First Posted: 1/15/2009
LUMBERTON - Robeson County has received $2.1 million from the North Carolina Education Lottery. Three more payments are expected before the end of the fiscal year on June 30.
The state lottery transferred $95 million into the Education Lottery Fund on Thursday. Thirty-five percent of the sales must go to education.
Erica Setzer, assistant finance officer for the public schools, said the system must submit a plan on how it plans to spend the money. The school board is expected to discuss the issue at its meeting on Monday.
As it stands, more than $1.2 million is expected to go to the county's More At Four preschool program. Robeson officials are expected to set aside another $822,657 for school construction.
“I think it is wonderful to finally see the proceeds come back to the school system and do what it was intended to do,” said board member Tony Jenkins, who is the Finance Committee chairman.
Mary Schultz, director the Early Years program, oversees the More at Four program, a joint venture between the schools and Robeson County Partnership for Children.
“These children need a preschool experience,” Schultz said.
The More at Four program serves 481 children in the county at several private and public sites. The program is for at-risk 4-year-olds whose families meet income criteria.
“I've haven't received any official word, but we will follow the state guidelines as to how the money can be spent,” Schultz said.
The board has talked about installing air conditioning units in gymnasiums with the money. Other targeted needs include parking lot paving, installing lights at the county's high school softball fields and lighting and resurfacing several tennis courts.
The Public Schools of Robeson County is the ninth largest recipient of money, according to the state Association of County Commissioners. How much individual school systems receive depends on a system’s population and a county’s tax rate. The county is expected to receive almost $3.7 million during the current fiscal year, with additional payments in January, April and June. That figure is expected to swell to as much as $4.4 million by 2010.

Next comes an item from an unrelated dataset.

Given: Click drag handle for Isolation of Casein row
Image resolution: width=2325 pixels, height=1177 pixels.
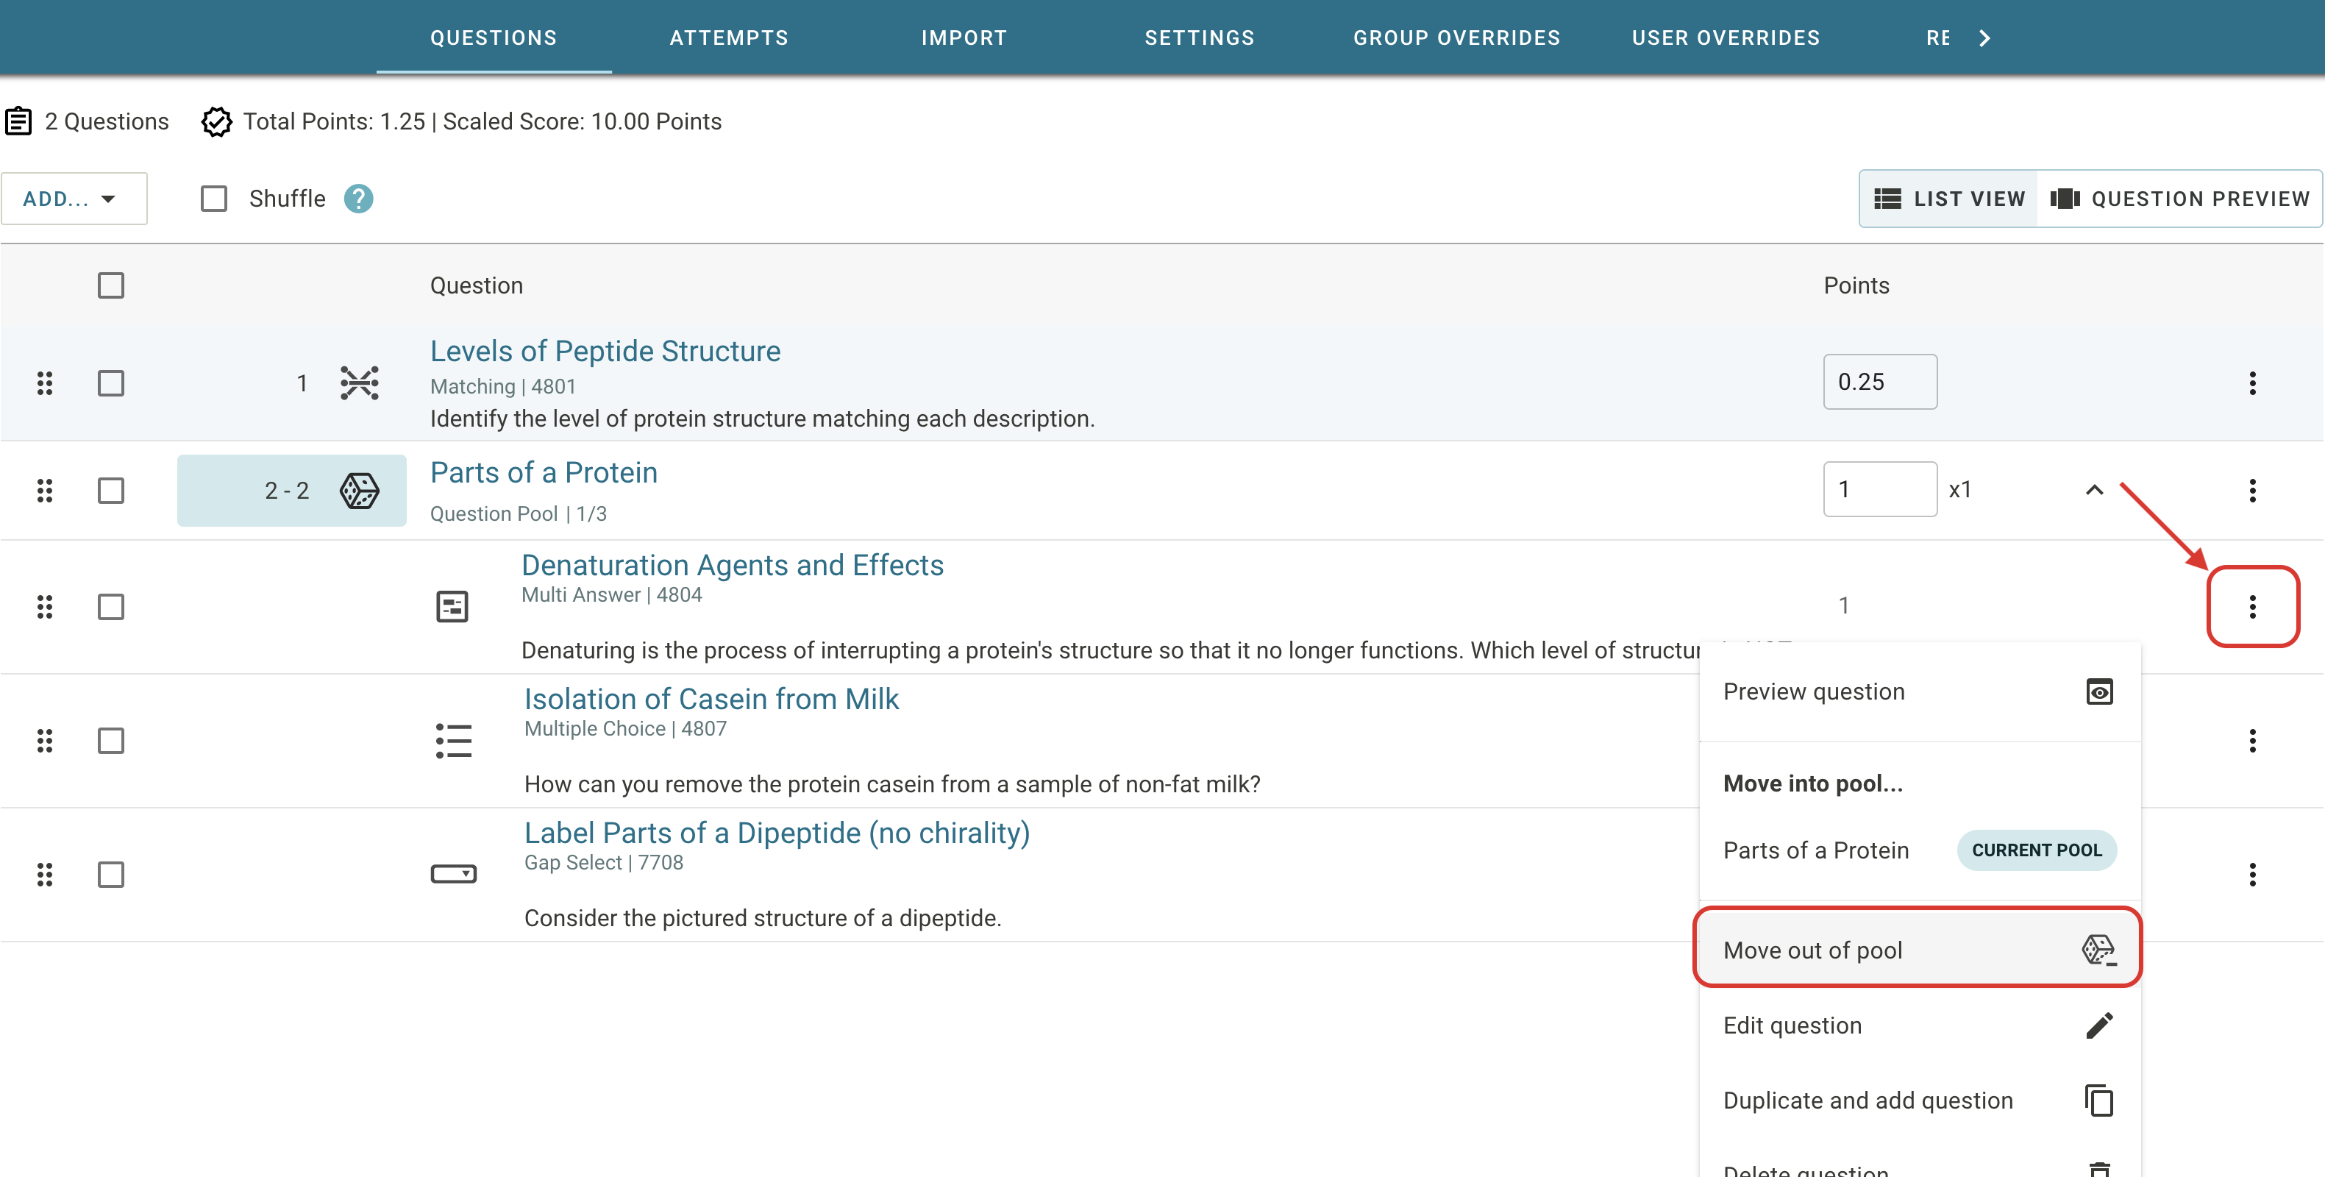Looking at the screenshot, I should (44, 741).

Board Chairman John Campbell is a Baptist preacher who is opposed to the lottery.
“Morally, I did not support gambling but when you got lemons, you make lemonade,” he said. “There will be a lemon effect … those families who will be negatively impacted by this through addiction. We haven't seen the total impact, but we will celebrate the positive impact while we can.”

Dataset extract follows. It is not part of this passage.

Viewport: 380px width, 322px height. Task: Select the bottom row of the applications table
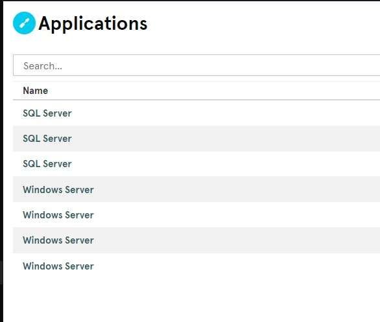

Campbell said he would like to see more of the money funneled into the classrooms.
According to the state lottery commission, North Carolina's lottery dedicates a higher percentage of proceeds toward education than most other states in the nation. State law requires that at least 50 percent of the total proceeds be paid out in prizes - no more than 8 percent for administrative costs, 7 percent to retailers and the remaining 35 percent to education.
“We are grateful for any assistance we can get because we are in a low tax base county,” Campbell said. “We appreciate it and we'll make good of any we receive.”
The state Department of Public Instruction manages the distribution of the funds except what is designated for college scholarships, which is handled by the North Carolina State Education Assistance Authority.
“The transfer of much-needed education funding for our students and their schools will be a tremendous help as we continue our efforts to build new schools, hire new teachers and educate our kids,” said state Rep. Garland Pierce. “Whether you support the lottery or not, the real winners from North Carolina’s lottery are our students and their schools.”
Since the lottery started on March 30, a total of $145 million has been raised statewide for education. The first installment is from lottery sales from July to September.